1. The problem statement, all variables and given/known data

Find $a)\ H(s)=\frac{V_o}{V_s}$ of the filter in the circuit below.
$b)\$The center frequency $\omega_0$
$c)\$The band-width B

$a)\ H(s)=\frac{6s}{12s^2+11s+1}$
$b)\ \omega_0=0.28\frac{rad}{s}$
$c)\ B=0.71\frac{rad}{s}$

2. Relevant equations

Ohm's law: $V=IR$
$s=j\omega$
For series resonance:
$\omega_0=\sqrt{\omega_1\omega_2}$
$B=\omega_1-\omega_2$
$\omega_1=-\frac{R}{2L}+\sqrt{(\frac{R}{2L})^2+\frac{1}{LC}}\$, Where R is in Ohm's, L in Henry's, C in Farads
$\omega_2=-\omega_1$

3. The attempt at a solution

Part $a)\$I used KVL to find currents $I_1\$(Left loop) and $I_2\$(Right loop)
$C_2=2F\ \Rightarrow\ \frac{1}{2s}$
$C_1=3F\ \Rightarrow\ \frac{1}{3s}$
Left loop: $V_s=(1+\frac{1}{2s})I_1-\frac{1}{2s}I_2\$ (Eqn. 1)
Right loop: $\frac{-1}{3s}I_2-2I_2+\frac{1}{2s}I_1=0$
$\Rightarrow\ -(\frac{1}{3s}+2)I_2=\frac{-1}{2s}I_1$
$\Rightarrow\ I_1=2s(\frac{1}{3s}+2)I_2$
$\Rightarrow\ I_1=(\frac{2}{3}+4s)I_2\$ (Eqn. 2)
Plugging (Eqn. 2) into (Eqn. 1): $V_s=(1+\frac{1}{2s})(\frac{2}{3}+4s)I_2-\frac{1}{2s}I_2$

Distributing and solving for $I_2$:
$I_2=\frac{V_s}{\frac{8}{3}+4s+\frac{1}{3s}-\frac{1}{2s}}$

Now, $V_0$ using Ohm's Law is $V_0=2I_2$
Therefore:
$H(s)=\frac{V_o}{V_s}=\frac{2}{\frac{8}{3}+4s+\frac{1}{3s}-\frac{1}{2s}}$

Multiplying by $\frac{s}{s}$:
$H(S)=\frac{2s}{\frac{8s}{3}+4s^2+\frac{1}{3}-\frac{1}{2}}$

Simplifying:
$H(s)=\frac{2s}{4s^2+\frac{8s}{3}-\frac{1}{6}}$

Parts $b)\$& $c)$
Two issues: 1) Circuit is not solely series or parallel 2) There is no inductor
1) I can handle series and parallel RLC circuits, but this circuit is mixed. Can I turn this into a series or parallel circuit?
2) My equations for center frequency and band-width involve an inductor value and I'm assuming I shouldn't just ignore it.

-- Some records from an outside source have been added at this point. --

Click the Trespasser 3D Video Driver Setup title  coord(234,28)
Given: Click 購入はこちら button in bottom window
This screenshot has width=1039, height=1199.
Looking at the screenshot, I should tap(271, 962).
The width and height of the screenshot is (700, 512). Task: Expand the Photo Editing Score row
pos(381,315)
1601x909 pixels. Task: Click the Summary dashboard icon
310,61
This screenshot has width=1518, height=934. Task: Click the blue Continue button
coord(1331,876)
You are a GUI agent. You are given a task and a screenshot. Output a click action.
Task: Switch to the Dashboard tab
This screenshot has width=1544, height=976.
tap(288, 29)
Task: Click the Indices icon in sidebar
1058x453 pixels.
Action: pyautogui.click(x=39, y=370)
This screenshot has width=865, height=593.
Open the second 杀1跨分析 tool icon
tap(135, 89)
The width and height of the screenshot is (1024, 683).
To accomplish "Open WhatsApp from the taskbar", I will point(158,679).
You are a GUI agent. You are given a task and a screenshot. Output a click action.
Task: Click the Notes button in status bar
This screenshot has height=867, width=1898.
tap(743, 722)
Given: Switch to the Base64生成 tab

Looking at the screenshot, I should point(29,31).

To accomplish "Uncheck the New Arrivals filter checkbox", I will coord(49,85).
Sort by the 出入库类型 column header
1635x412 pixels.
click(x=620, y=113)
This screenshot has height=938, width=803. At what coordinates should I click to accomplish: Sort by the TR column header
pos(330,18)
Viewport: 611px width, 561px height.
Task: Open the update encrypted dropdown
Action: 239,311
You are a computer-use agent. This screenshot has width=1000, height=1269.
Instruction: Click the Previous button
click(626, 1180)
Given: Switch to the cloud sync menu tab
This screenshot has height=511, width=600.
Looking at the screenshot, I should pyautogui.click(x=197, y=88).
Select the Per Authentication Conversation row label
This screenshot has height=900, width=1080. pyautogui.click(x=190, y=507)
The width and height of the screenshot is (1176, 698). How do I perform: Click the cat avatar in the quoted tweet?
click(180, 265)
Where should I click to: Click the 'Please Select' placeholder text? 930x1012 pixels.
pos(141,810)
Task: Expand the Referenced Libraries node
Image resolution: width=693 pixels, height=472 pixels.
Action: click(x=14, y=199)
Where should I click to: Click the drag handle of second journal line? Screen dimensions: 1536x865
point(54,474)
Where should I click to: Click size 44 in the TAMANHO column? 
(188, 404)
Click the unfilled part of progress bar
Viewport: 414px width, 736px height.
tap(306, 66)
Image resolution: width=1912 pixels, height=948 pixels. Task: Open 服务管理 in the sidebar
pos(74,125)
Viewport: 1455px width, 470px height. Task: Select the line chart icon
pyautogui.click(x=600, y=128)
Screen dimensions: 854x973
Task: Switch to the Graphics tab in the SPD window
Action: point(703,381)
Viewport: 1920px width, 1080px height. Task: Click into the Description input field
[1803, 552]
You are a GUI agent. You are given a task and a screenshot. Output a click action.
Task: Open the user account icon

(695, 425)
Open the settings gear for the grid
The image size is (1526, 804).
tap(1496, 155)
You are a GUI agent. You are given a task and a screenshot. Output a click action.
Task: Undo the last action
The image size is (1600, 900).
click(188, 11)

Any assistance is greatly appreciated.

2. Nov 30, 2014

Staff: Mentor

For your right loop equation, note that I2 also flows through the 2F capacitor. Your equation doesn't reflect this, it only shows I1 flowing through it.

Note that your circuit comprises two elementary RC filters, one after the other: A low pass filter followed by a high pass filter. There are no inductors in the circuit so you can throw away any LC formulas for this one.

Since the filters have different component values they will have different corner frequencies, so a bode plot should show a "hump" where the gain will be maximum (or rather the attenuation the least), and heading to large negative dB values on either side. Note that the filters are not isolated from each other so there will be interaction of the component values and these corner frequencies will be displaced from their "unloaded" positions.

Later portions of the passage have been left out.